* Raw records *
********
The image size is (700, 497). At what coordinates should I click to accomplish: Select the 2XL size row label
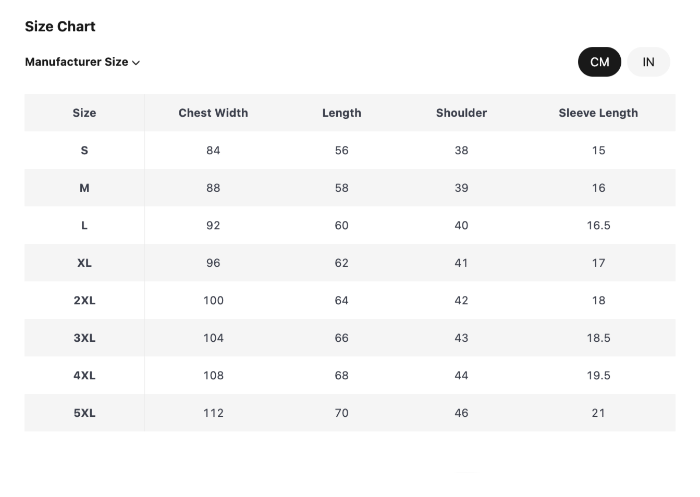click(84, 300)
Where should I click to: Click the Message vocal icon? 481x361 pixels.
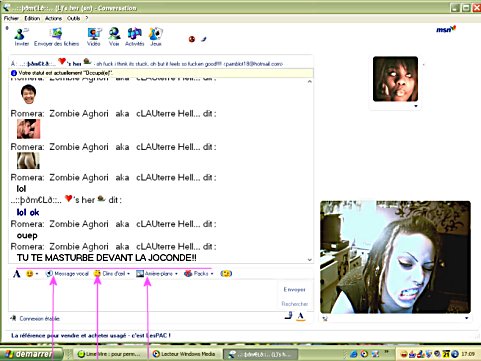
********
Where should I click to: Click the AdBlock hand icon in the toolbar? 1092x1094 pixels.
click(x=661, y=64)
********
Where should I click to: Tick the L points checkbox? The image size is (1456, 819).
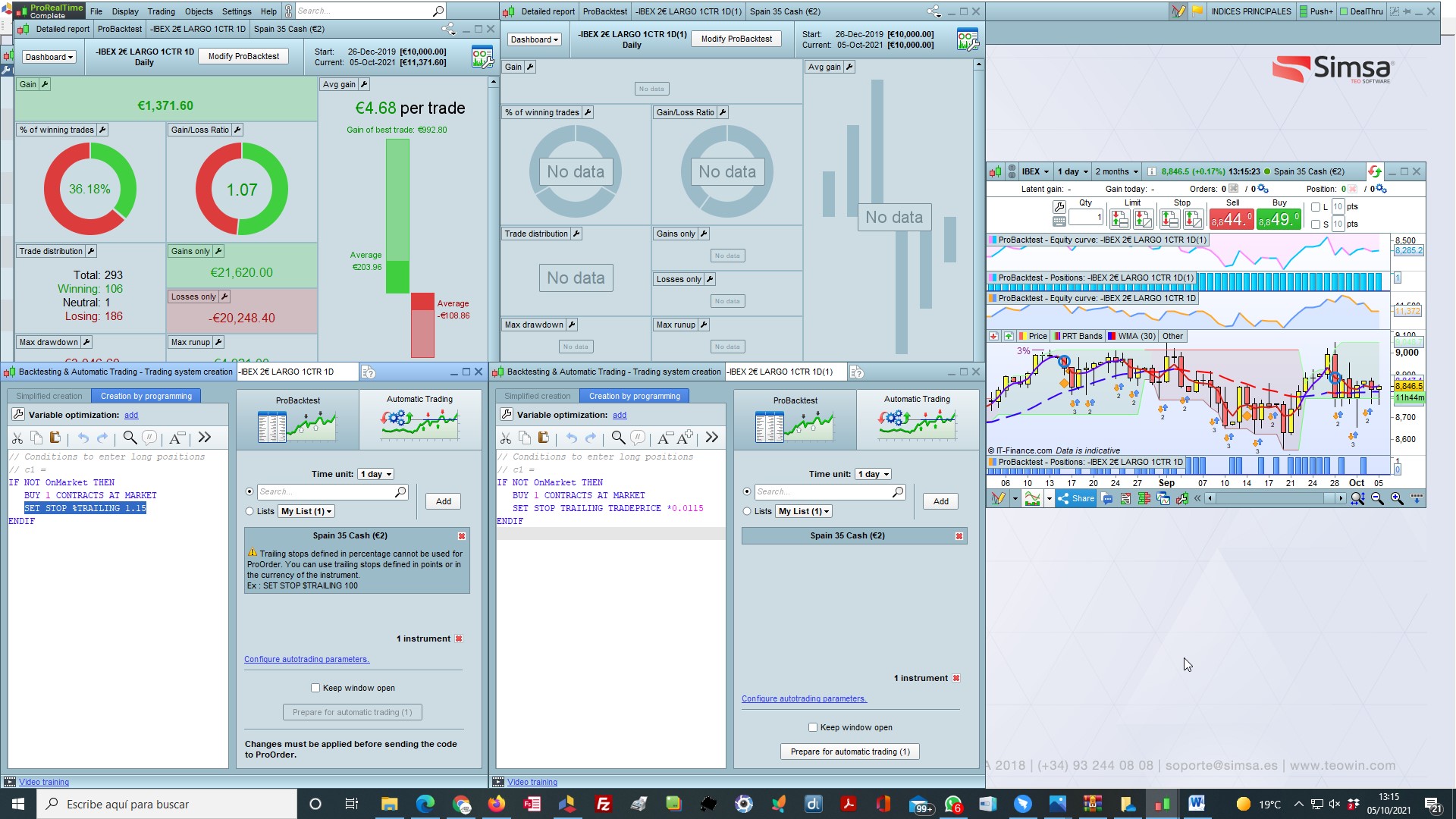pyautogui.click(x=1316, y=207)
********
* Exercise task *
Starting with the line that contains "Where should I click to: Tick" and going on through the line that contains "pyautogui.click(x=1316, y=207)", write those rows again with "checkbox" changed to "check box" and nothing else altered. Leave the pictures out of your answer.

* Result of the exercise *
Where should I click to: Tick the L points check box? The image size is (1456, 819).
pyautogui.click(x=1316, y=207)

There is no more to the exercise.